I suppose it is possible, but it doesn't seem likely to me. Think of all (or at least some) of the arrangements that would have to be made for such an event to come about. Eddie Murray would have to be healthy: no spring training injuries, no flu bugs, no spring training fatigue, etc. (And don't think that "etc." is insignificant -- it probably stands for millions of other possibilities!) He had to be "swinging away" and not trying to bunt for a base hit or sacrifice bunt -- so in part this situation depended on what players who batted just before him had done! His manager would have to be in agreement: he needs the at-bats, the opposing pitcher isn't some young kid who throws wildly at 98 MPH and might hurt the young star (Murray), there is no one else who needs work more than Murray or that management needs to evaluate, he doesn't need time off, he won't be assigned to a different game, he won't be traded, etc. And we might try to consider the broader possibilities: Murray's family had no crises, no big events, and the weather had to cooperate. Etc. What about the possibilities in the game? Murray would have to be "seeing the ball" really well to get that kind of hit (unless we assume direct divine intervention, i.e., that God swung the bat FOR him), the pitch would have to be just right, bat speed just right. ETC. The catcher would have to call for the pitch (and he is obviously trying to call a pitch that would NOT allow such a hit!!!), and the pitcher would have to agree.
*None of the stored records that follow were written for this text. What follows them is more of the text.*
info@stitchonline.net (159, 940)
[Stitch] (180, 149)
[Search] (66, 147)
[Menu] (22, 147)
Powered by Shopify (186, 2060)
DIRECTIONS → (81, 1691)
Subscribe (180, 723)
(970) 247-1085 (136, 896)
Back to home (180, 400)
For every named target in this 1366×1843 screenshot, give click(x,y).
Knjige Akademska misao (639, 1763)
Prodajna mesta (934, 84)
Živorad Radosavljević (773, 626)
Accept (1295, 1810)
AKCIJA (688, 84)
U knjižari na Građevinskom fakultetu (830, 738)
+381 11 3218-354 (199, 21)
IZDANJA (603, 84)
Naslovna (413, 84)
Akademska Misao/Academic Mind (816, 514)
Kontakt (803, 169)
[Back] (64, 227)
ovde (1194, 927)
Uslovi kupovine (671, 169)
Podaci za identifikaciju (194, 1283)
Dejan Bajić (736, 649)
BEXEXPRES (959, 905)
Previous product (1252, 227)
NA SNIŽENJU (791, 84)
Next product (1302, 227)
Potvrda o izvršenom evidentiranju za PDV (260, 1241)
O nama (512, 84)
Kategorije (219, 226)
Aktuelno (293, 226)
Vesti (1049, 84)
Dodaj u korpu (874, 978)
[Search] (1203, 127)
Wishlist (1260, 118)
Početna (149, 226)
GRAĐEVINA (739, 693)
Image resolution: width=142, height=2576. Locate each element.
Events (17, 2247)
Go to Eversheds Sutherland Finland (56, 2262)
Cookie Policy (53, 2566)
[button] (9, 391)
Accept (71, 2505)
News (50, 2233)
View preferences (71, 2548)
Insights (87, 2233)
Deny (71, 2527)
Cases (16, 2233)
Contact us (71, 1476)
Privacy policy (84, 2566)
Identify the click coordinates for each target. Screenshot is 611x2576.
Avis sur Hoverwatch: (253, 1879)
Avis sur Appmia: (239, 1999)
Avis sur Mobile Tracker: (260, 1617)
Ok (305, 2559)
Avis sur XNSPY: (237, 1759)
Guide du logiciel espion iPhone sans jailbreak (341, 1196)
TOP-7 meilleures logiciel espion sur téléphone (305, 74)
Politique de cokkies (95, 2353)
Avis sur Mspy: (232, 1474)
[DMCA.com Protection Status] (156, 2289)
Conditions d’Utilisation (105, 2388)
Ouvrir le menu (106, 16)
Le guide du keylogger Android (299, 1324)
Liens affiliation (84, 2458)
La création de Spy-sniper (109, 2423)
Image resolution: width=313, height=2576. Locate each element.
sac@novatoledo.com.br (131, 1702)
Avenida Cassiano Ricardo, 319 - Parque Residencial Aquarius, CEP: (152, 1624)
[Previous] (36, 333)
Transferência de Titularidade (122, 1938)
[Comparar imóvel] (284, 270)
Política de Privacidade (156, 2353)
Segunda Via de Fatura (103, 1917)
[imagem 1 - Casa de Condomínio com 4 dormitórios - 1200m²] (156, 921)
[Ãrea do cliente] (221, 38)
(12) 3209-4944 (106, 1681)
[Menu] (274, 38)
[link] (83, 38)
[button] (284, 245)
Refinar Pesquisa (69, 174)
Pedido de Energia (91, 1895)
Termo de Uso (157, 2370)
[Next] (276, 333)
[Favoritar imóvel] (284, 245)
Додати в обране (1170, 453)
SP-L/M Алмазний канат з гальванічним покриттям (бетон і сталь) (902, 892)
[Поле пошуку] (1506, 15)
Obviously the pitch wasn't a "pitcher's pitch," i.e., it didn't do exactly what the pitcher intended, so Murray was able to lace it into the outfield. Or perhaps it WAS the "pitcher's pitch," but the scouting report on Murray was wrong, or he had learned to hit a particular type of pitch that he hadn't been able to hit the year before -- so that the scouting report was RIGHT, but outdated. And he had to hit it precisely on the right part of the bat -- no broken bat blooper would do, no ground out, no lazy fly ball or measly single. ETC.

What about me? I had to be watching intently rather than being distracted by my friends around me. My ego had to be in just the right state for the hit to have the effect it had on me -- not too confident or cocky, but yet not so un-confident that I wouldn't have a dream of playing major league baseball. I had to have the cooperation of my friends -- we all had to agree to make the trip to Florida, we all had to come up with the money, convince our parents we could do it without killing ourselves (a dicey proposition if ever there was one) or becoming completely corrupted. We had to agree to go to major league spring training camps rather than the beach or Disney World. We all had to be healthy enough, we all had to get up on time, be willing to pay the gas there, ETC. ETC.

Did I, my friends, the manager, the pitcher, the catcher, and/or Murray himself have any free will in these decisions? For God to have orchestrated the entire situation, wouldn't free will have to have been suspended almost completely for all those involved? Does God DO THAT?

I suppose he could. We do have Biblical examples (such as Jeremiah) where the text says that God chose a person's path before he/she was ever born. But even then, human beings seem to be able to choose a different path -- would we argue, for instance, that Jesus was coerced by God -- that he had no free will to choose to follow God's will for him? I doubt it. And consider Jonah -- he chose a different path, literally. And then God DOES get coercive. Could he still have chosen differently? It appears so, though that might have had dire consequences (I mean, what would it take to follow up on spending three days/nights in the belly of a large fish? I don't even want to imagine what would be worse!)

So, God CAN get rather coercive at times. But, coercion is different than the removal of freedom. Under coercion one can still defy. One merely has to be willing to pay the consequences.

In other words, it seems unlikely that God set up a coercive situation for me to see Eddie Murray hit a line drive that would make me think about becoming a theologian rather than a baseball player.

I think that also answers the question about Satan's involvement. If God himself will not suspend free will, would he allow Satan to do so? Doesn't seem logical.

Maybe God just wanted to see the Yankees get beat again. That sounds like the God I worship.